Task description: Retype the entries below, from the start through the line containing "product-name: Mandazi is", with no changes. Leave the pictures out.

START The data

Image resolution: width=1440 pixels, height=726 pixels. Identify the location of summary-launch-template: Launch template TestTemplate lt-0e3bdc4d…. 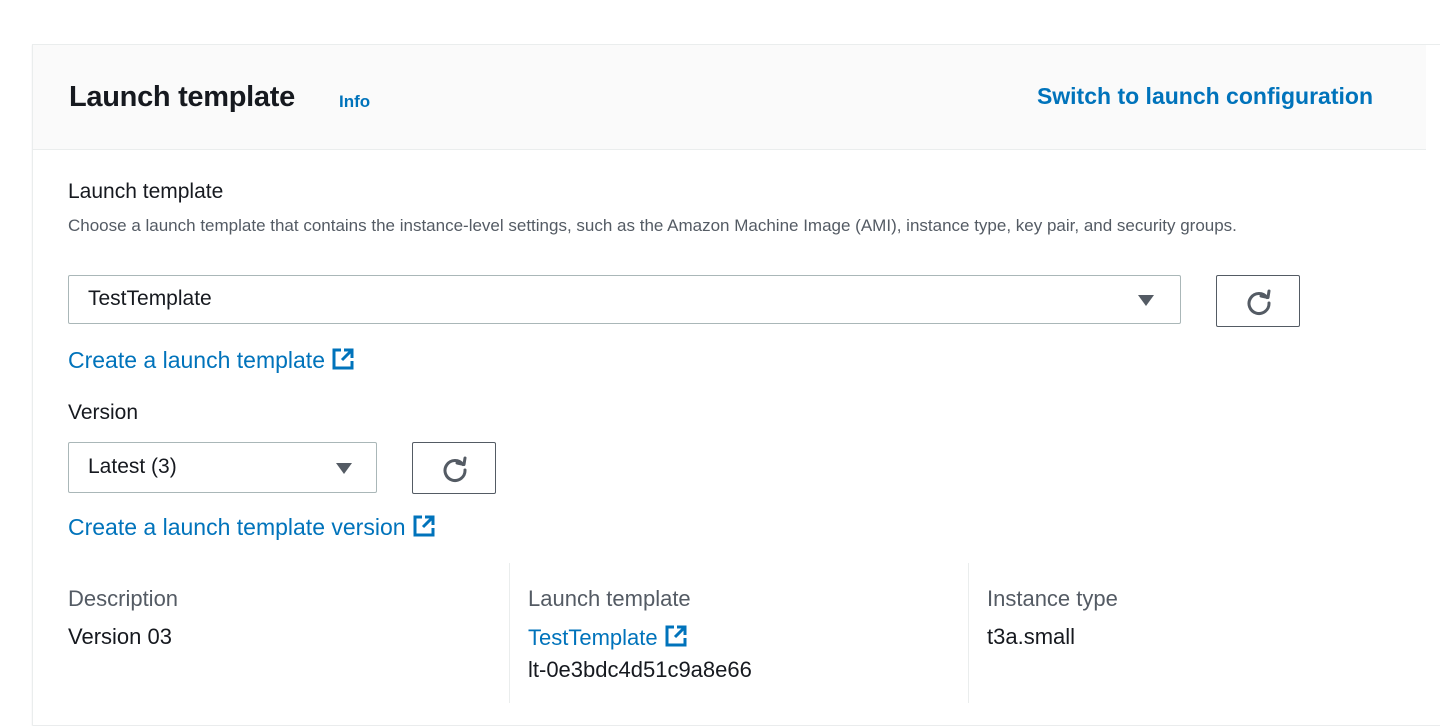
(640, 656).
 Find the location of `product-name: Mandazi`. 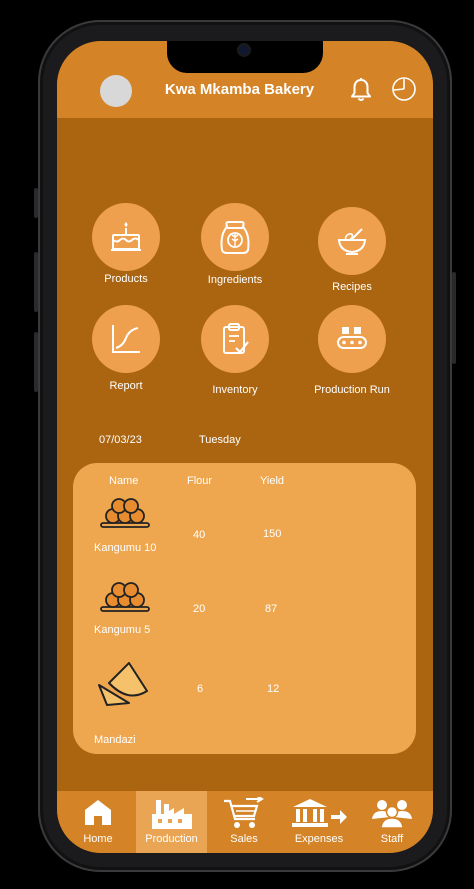

product-name: Mandazi is located at coordinates (115, 740).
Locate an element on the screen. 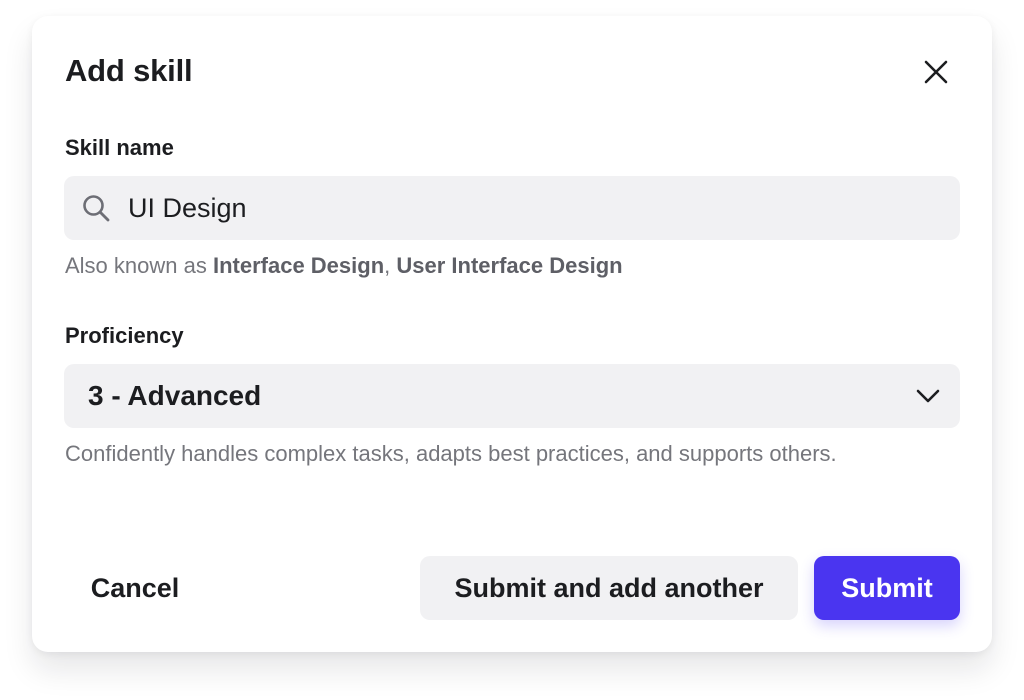 Image resolution: width=1024 pixels, height=700 pixels. chevron-down-icon is located at coordinates (928, 396).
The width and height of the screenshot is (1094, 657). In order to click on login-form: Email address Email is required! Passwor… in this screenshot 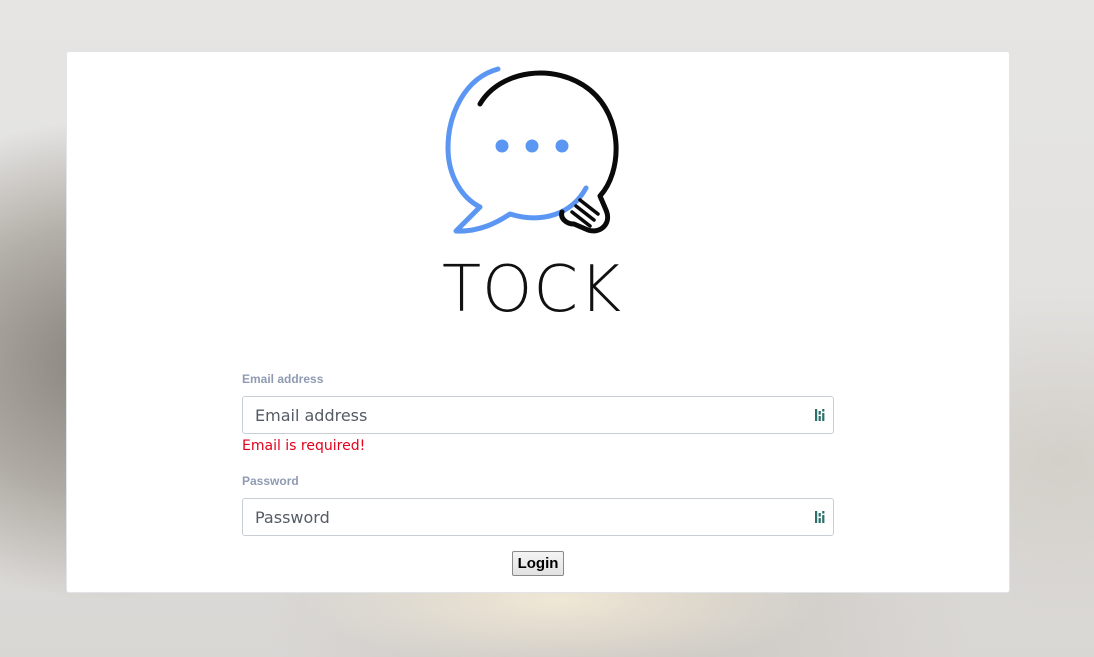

END The data

Response below:
Image resolution: width=1440 pixels, height=726 pixels. Identify the location of summary-launch-template: Launch template TestTemplate lt-0e3bdc4d…. 
(640, 656).
 Find the location of `product-name: Mandazi`. 

product-name: Mandazi is located at coordinates (115, 740).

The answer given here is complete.